How to Ensure Web Scrapped Data Quality

Q: What are the most common data quality issues in web scraping?

Missing or null values, inconsistent date formats , varying number formats (commas, spaces, currencies), HTML entities in text content, encoding issues, duplicate records, incomplete data due to dynamic loading, and structural changes in website layouts that break selectors .

Q: How do I validate dynamic or inconsistent HTML structures across different websites?

Use flexible selectors with multiple fallback options , implement content-based validation (check for expected data patterns), use machine learning for adaptive parsing, create website-specific validation rules, and implement progressive parsing that tries multiple extraction methods until one succeeds.

by Bernardas Ališauskas Sep 26, 2025

#python #data-parsing

Data on the public web often comes in unpredictable formats, types and structures. To ensure data quality when web scraping we cannot simply trust that our code will understand any scraped web page without issues. So, various validation tools can be used to test and validate scraper parsing logic.

In this tutorial, we'll take a look at how we can use Python tools such as Cerberus to validate and test scrapped data and tools like Pydantic to enforce data types and even normalize data values.

To illustrate common data validation challenges we'll be scraping Glasdoor.com for company overview data.
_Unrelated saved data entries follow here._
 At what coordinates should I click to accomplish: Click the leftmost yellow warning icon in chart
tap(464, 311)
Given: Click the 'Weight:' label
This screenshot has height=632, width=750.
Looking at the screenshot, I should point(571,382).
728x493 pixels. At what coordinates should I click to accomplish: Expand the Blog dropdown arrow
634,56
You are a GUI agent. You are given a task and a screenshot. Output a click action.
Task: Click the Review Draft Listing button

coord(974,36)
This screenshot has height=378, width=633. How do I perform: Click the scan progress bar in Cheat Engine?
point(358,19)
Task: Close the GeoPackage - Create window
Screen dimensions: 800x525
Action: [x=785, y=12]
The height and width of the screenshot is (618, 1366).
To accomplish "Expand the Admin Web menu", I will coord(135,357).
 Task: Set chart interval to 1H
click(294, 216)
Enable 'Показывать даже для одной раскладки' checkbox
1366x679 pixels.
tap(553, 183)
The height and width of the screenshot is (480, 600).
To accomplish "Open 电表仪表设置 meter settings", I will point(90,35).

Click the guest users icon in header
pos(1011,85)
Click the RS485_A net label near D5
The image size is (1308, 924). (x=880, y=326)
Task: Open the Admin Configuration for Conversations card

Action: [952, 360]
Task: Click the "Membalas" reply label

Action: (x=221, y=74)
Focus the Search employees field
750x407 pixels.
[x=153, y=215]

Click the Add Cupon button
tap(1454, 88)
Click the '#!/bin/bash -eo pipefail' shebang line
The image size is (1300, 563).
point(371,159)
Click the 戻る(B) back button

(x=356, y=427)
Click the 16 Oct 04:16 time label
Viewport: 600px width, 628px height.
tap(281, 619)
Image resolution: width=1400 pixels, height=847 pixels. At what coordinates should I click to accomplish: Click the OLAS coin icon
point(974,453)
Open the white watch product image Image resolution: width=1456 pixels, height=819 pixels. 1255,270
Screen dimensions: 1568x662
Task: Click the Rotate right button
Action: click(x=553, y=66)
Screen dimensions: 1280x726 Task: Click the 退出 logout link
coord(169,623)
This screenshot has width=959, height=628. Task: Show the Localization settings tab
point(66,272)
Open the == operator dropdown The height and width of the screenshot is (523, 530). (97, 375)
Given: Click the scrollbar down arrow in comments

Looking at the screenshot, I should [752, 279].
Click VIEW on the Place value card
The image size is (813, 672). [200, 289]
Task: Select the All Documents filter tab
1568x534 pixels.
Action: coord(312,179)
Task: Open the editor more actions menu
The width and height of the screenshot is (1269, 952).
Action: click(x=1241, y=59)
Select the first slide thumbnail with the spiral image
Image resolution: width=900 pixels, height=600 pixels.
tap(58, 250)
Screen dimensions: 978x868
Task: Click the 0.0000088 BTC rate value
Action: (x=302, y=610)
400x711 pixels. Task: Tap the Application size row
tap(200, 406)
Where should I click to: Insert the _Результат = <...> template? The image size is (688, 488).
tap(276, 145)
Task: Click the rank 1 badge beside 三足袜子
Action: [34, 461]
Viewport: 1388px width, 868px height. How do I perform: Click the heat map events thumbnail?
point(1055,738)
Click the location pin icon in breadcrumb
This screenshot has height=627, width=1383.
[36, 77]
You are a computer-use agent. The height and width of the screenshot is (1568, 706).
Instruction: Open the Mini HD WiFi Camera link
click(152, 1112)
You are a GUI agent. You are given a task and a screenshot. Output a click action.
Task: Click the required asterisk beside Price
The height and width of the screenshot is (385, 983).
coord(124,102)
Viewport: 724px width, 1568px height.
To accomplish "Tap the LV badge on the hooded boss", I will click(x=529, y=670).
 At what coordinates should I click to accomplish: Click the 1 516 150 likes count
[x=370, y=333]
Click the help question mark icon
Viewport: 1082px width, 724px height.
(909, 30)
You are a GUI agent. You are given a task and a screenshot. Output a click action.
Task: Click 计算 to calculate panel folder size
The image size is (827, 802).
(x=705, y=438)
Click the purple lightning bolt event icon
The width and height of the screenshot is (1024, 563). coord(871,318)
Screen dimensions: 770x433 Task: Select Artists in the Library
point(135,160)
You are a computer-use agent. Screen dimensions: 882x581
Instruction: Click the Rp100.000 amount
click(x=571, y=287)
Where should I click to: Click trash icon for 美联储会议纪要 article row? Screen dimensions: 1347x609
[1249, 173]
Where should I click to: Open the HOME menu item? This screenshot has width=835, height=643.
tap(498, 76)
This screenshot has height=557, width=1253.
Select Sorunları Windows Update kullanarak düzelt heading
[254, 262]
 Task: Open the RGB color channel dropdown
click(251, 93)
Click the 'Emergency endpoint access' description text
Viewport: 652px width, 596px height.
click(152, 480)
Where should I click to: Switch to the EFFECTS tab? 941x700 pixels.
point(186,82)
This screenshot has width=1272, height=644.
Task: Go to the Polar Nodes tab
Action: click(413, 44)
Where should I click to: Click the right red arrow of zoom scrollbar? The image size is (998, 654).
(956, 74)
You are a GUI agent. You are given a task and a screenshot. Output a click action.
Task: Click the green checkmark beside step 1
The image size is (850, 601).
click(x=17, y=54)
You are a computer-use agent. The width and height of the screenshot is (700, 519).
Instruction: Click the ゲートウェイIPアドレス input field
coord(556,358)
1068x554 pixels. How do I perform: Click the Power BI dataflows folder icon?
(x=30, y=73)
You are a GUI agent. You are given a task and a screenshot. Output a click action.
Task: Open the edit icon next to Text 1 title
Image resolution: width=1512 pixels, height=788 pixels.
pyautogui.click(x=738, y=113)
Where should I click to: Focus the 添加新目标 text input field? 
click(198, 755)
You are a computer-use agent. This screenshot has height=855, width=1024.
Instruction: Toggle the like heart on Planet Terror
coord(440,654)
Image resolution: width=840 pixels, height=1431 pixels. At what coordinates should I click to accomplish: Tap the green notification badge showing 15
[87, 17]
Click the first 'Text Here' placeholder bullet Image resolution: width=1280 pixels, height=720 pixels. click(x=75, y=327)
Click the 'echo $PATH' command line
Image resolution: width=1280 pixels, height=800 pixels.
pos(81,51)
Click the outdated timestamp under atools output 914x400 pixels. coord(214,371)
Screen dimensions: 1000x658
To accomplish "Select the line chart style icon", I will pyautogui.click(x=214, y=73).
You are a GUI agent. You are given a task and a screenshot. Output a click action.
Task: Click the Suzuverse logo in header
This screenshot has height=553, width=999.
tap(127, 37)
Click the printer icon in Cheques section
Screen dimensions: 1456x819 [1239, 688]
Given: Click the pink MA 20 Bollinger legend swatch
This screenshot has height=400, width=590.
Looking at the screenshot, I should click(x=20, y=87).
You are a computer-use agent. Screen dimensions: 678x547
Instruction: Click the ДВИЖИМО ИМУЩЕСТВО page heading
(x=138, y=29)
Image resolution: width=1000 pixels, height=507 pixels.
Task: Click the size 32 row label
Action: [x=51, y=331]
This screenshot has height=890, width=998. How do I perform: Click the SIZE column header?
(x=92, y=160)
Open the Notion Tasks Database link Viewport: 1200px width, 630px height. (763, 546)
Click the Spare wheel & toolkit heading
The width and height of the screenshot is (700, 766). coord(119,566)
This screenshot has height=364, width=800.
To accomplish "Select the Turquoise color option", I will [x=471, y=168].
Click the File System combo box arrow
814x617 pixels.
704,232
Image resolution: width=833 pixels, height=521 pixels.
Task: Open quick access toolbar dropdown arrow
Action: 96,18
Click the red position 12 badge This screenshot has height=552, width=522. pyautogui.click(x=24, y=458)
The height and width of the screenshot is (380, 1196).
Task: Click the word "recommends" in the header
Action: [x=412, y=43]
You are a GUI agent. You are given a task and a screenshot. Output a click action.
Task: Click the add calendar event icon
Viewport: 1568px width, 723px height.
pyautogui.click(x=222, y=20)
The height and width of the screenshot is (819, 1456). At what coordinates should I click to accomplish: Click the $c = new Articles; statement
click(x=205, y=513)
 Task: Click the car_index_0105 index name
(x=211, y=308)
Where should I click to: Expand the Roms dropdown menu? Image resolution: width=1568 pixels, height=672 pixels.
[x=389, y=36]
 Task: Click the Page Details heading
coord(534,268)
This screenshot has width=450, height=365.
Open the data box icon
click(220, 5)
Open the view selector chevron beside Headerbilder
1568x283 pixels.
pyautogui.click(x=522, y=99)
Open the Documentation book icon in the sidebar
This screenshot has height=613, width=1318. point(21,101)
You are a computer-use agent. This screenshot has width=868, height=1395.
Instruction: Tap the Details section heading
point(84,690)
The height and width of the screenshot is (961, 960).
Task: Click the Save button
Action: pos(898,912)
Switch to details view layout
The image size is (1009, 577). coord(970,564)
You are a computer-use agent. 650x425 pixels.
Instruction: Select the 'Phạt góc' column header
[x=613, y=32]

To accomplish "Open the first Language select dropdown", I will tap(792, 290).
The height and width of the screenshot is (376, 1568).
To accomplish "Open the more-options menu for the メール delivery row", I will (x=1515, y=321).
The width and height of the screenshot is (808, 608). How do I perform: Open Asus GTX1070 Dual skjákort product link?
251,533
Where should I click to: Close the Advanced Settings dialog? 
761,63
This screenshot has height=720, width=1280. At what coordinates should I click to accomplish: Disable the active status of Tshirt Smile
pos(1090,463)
How to Scrape Glassdoor (2026 update)

In this web scraping tutorial we'll take a look at Glassdoor - a major resource for company review, job listings and salary data.

Key Takeaways

Ensure scrapped data quality using Python validation tools like Cerberus and Pydantic to validate, normalize, and transform data into reliable datasets.

Data quality is unpredictable in web scraping - websites can change formats without notice
Validation tools are essential - use Cerberus for schema-based validation or Pydantic for type-based validation
Cerberus offers simplicity - easy to set up, less strict, ideal for smaller projects with flexible validation needs
Pydantic provides power - integrates with Python type hints, offers automatic data conversion, and IDE support
Data normalization matters - convert strings to proper data types (dates, numbers, booleans) for better analysis
Error handling is crucial - implement proper validation with clear error messages and fallback strategies

Data Quality Challenges

When web scraping we're working with a public resource that we have no control over, so we cannot trust the format and quality of the collected data. In other words, we can never be sure when a website would change something like a date format - from 2022-11-26 to 2022/11/26 - or use different number formatting - from 10 000 to 10,000.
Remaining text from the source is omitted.